Le réalisateur Lee Chang-dong, lauréat du prix du réalisateur Roger Ebert du TIFF [Netflix et Shutterstock. Reproduction et archivage interdits]
Le réalisateur Lee Chang-dong, lauréat du prix du réalisateur Roger Ebert du TIFF [Netflix et Shutterstock. Reproduction et archivage interdits]

Affrontement des classes et visage nu du désir, une esthétique portée par un ensemble d’acteurs

Le film suit Ye-ji (« Jo Yeo-jeong »), réalisatrice de documentaires mariée à Sang-woo (« Jo In-sung »), un riche capitaliste. Elle filme un couple de travailleurs licenciés au bord du gouffre : Ho-seok (« Seol Kyung-gu ») et son épouse (« Jeon Do-yeon »). La confrontation entre ces deux classes aux antipodes donne lieu à une intense bataille psychologique, au cours de laquelle chacun se retrouve face aux désirs cachés et aux tréfonds glacials de l’autre.

L’équipe de « Un amour possible » au 51e Festival international du film de Toronto [Netflix et Shutterstock. Reproduction et archivage interdits]
L’équipe de « Un amour possible » au 51e Festival international du film de Toronto [Netflix et Shutterstock. Reproduction et archivage interdits]

Des retrouvailles après 23 ans et de nouveaux visages qui transforment le tournage du maître

Lors de la séance de questions-réponses qui a suivi la projection, les acteurs ont livré des témoignages particulièrement vivants. Seol Kyung-gu, qui incarne le travailleur licencié, a expliqué avoir « essayé de faire resurgir les souvenirs intenses d’il y a 23 ans ». Mais il a aussi décrit une atmosphère de tournage radicalement différente : « Contrairement à l’ambiance solennelle de l’époque, l’arrivée de nouvelles énergies, celles de Jo In-sung et de Jo Yeo-jeong, a rendu le tournage étonnamment joyeux et émouvant. »

Jo In-sung, qui interprète Sang-woo, l’héritier d’un conglomérat, a raconté : « Je voulais briser le moule du capitaliste stéréotypé. Sans fixer de réponse toute faite, j’ai échangé avec le réalisateur avec intensité et j’ai pu savourer une liberté d’interprétation totale. » Jo Yeo-jeong, qui joue Ye-ji, personnage considéré comme le double du réalisateur, a confié : « La pression était forte, car je devais incarner le regard du metteur en scène. Mais l’environnement qu’il a créé m’a permis de respirer pleinement à travers le personnage et de dépasser mes limites. »

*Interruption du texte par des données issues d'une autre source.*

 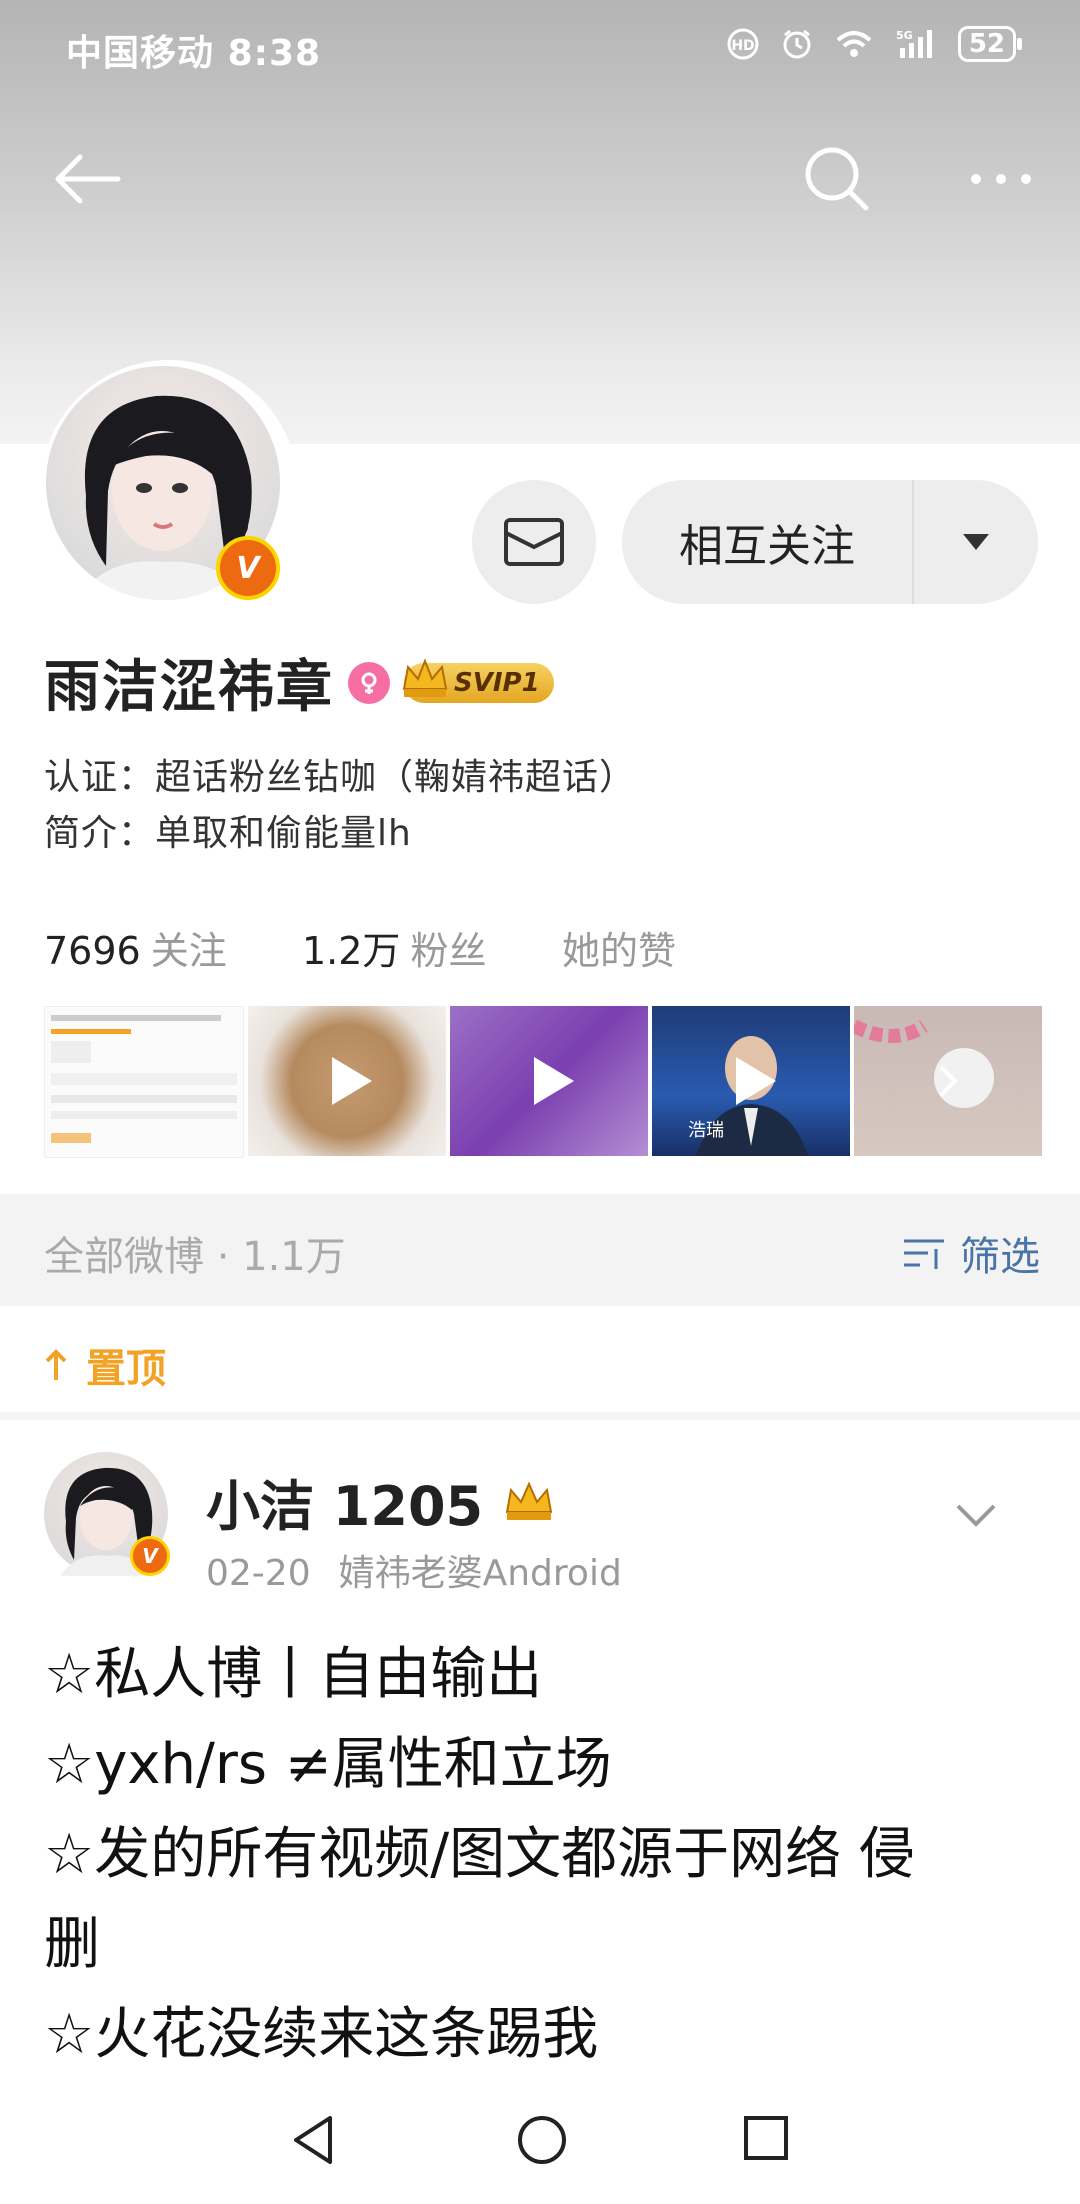 What do you see at coordinates (990, 44) in the screenshot?
I see `battery-indicator: 52` at bounding box center [990, 44].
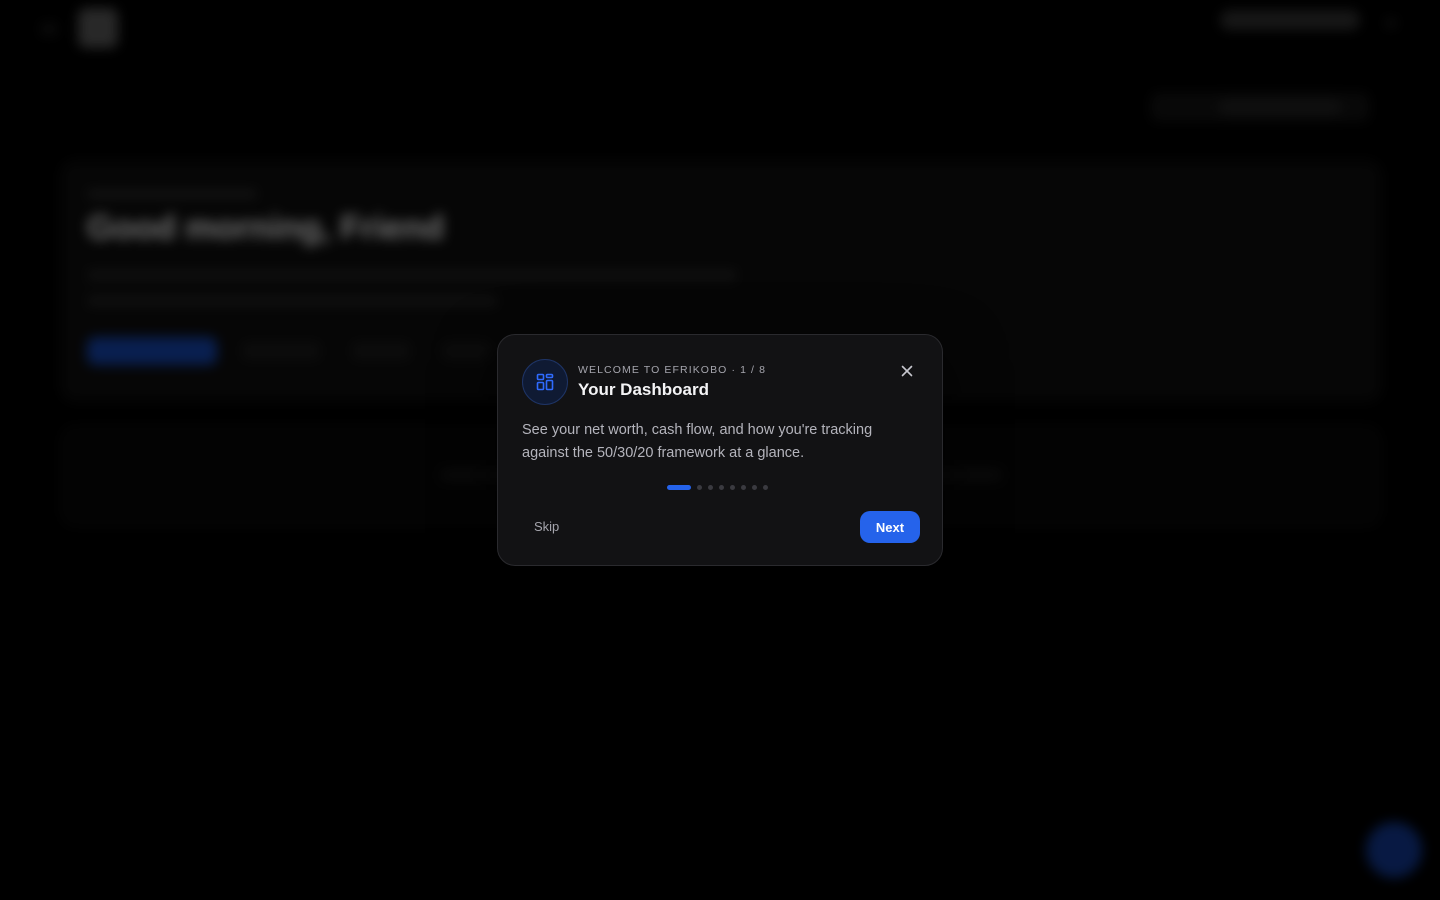  I want to click on hero-greeting: Good morning, Friend, so click(266, 228).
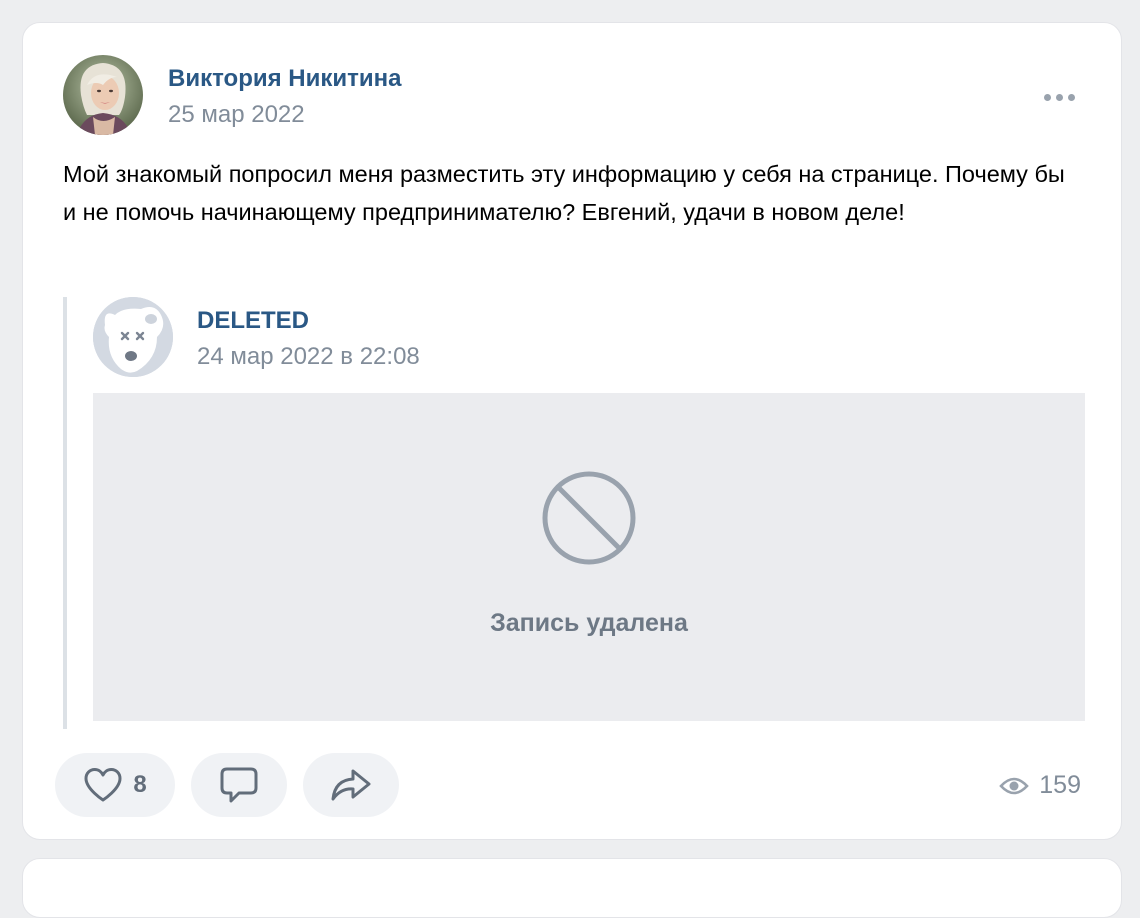 This screenshot has height=918, width=1140. I want to click on like-count: 8, so click(140, 784).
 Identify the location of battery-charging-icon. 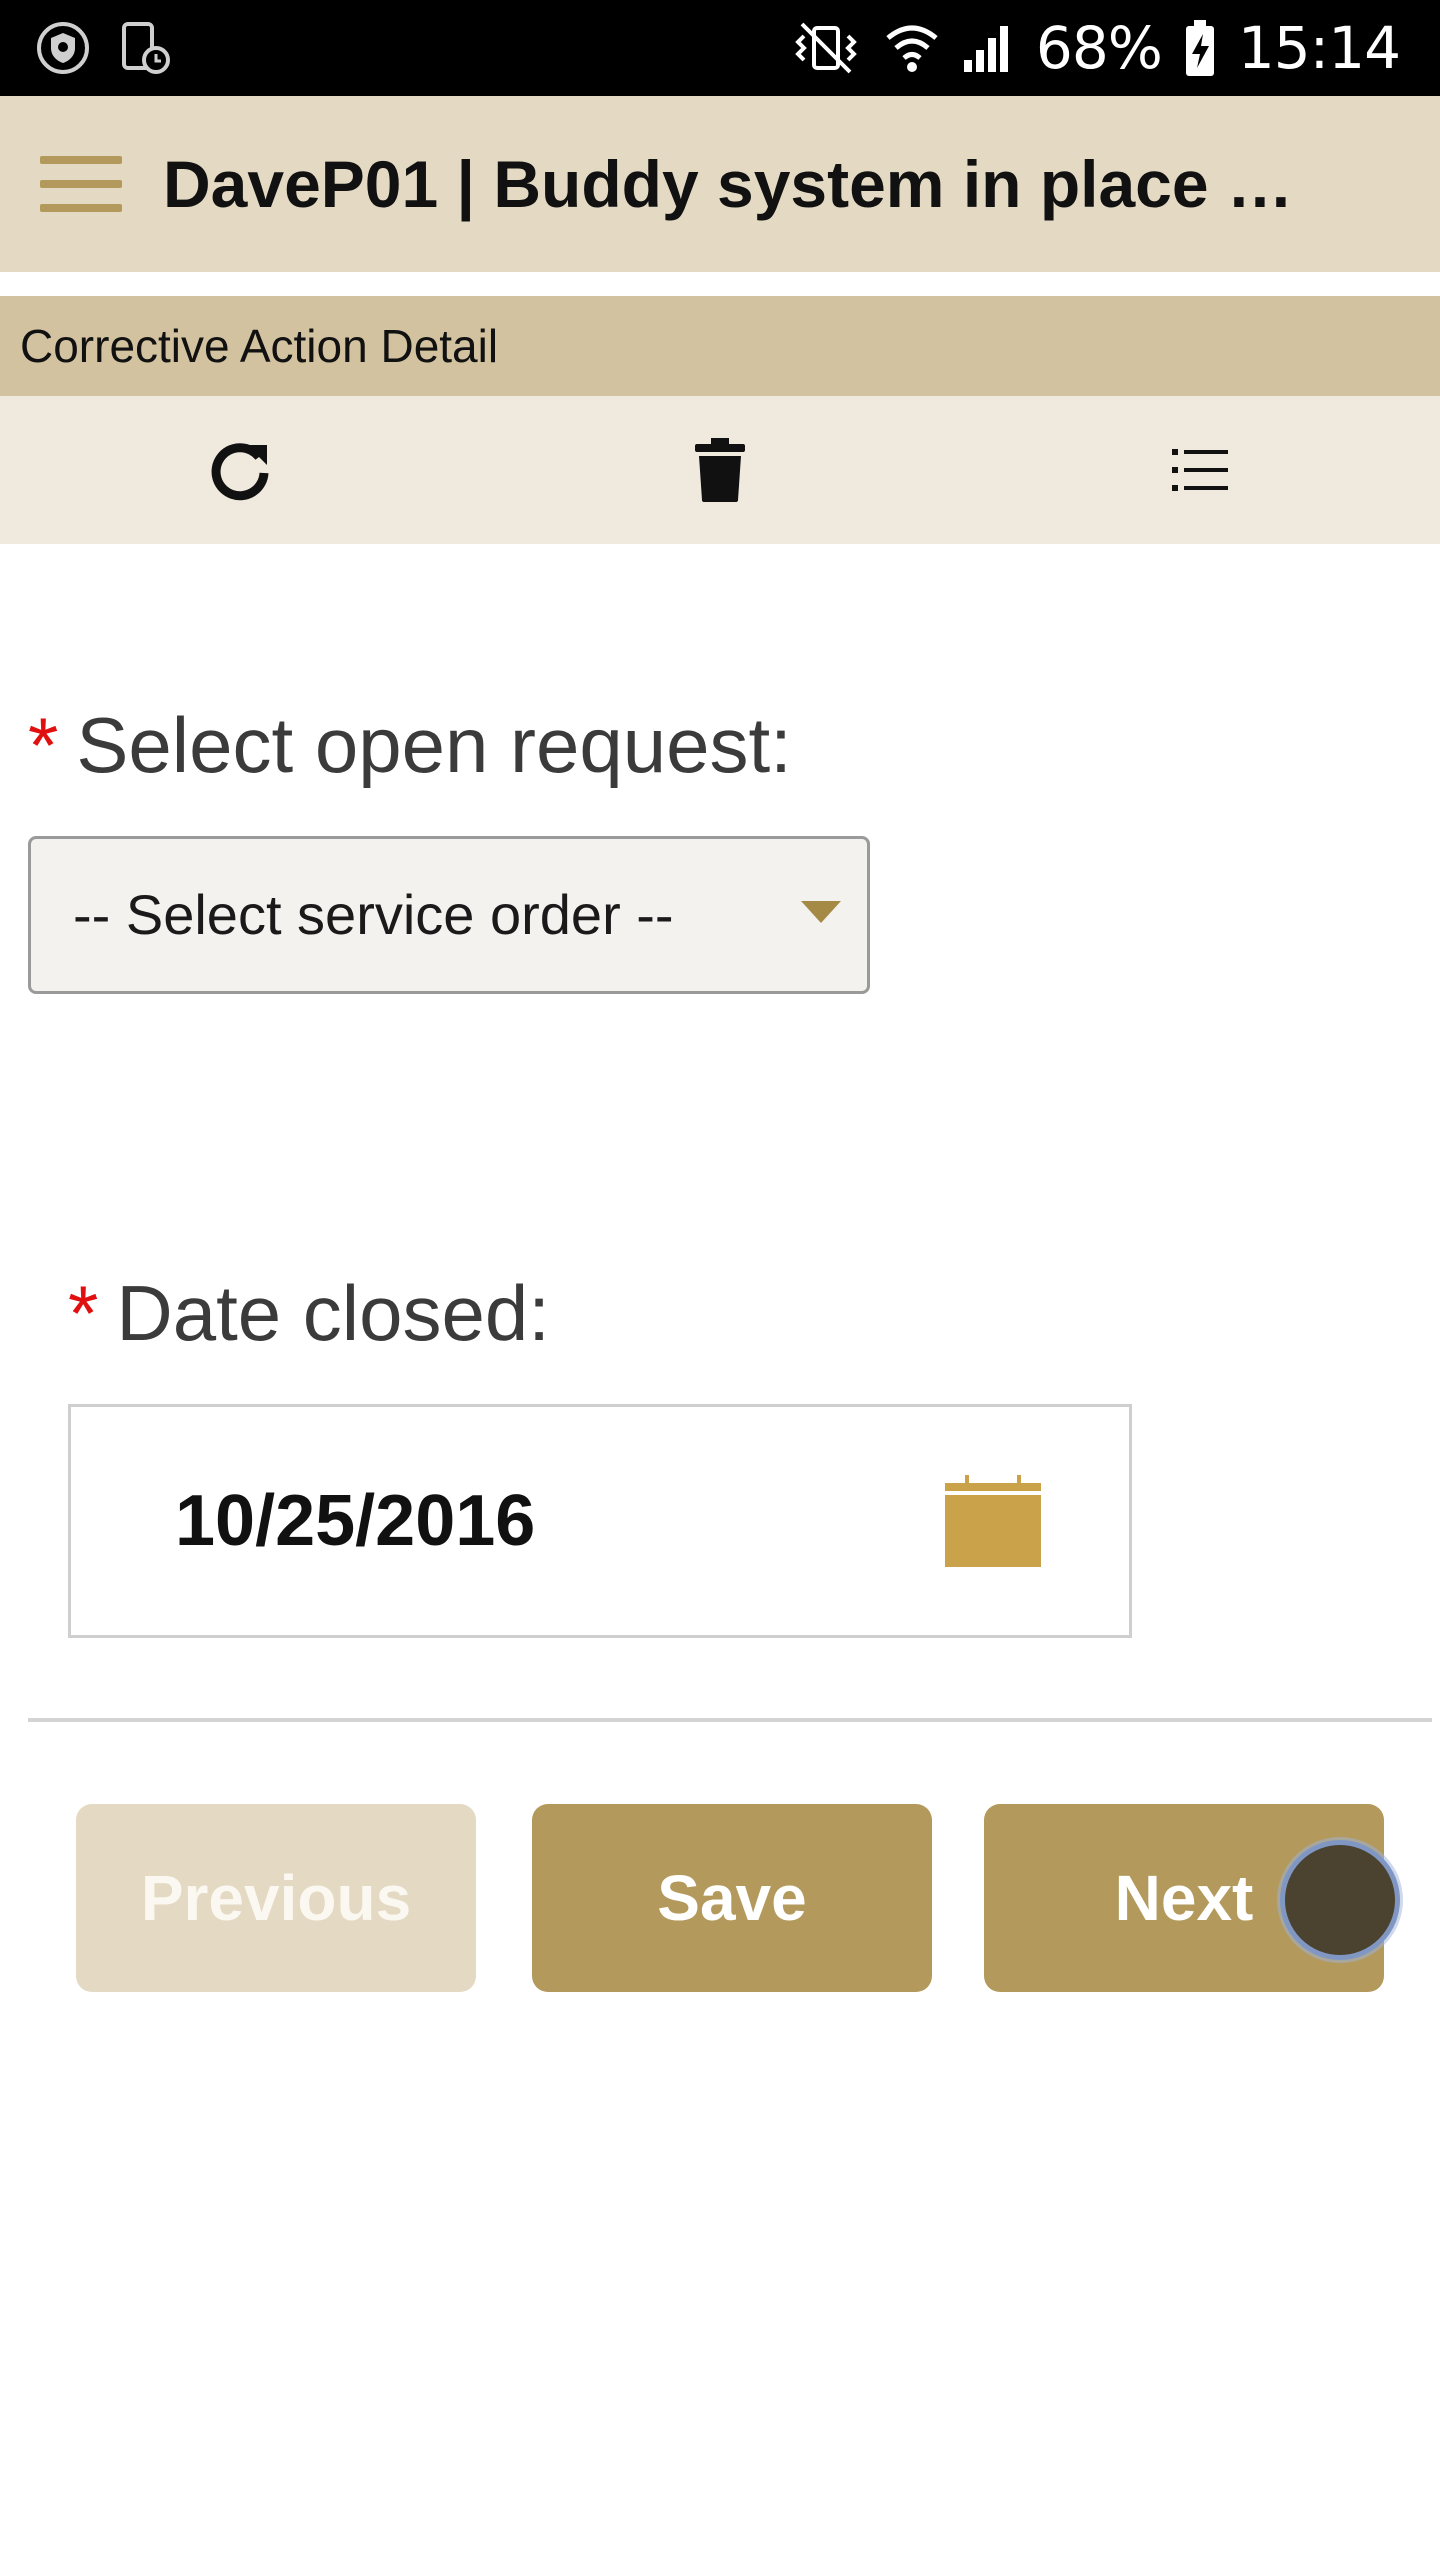
(1200, 48).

Avec « Un amour possible », Lee Chang-dong met fin à huit années de silence depuis « Burning » (2018). Le film avait déjà été annoncé comme un chef-d’œuvre en remportant le Grand Prix du jury de la compétition de la 83e Mostra internationale du film de Venise. Porté par les éloges de la critique internationale, il sortira officiellement dans les salles sud-coréennes le 23 et sera disponible dans le monde entier sur Netflix le 6 novembre.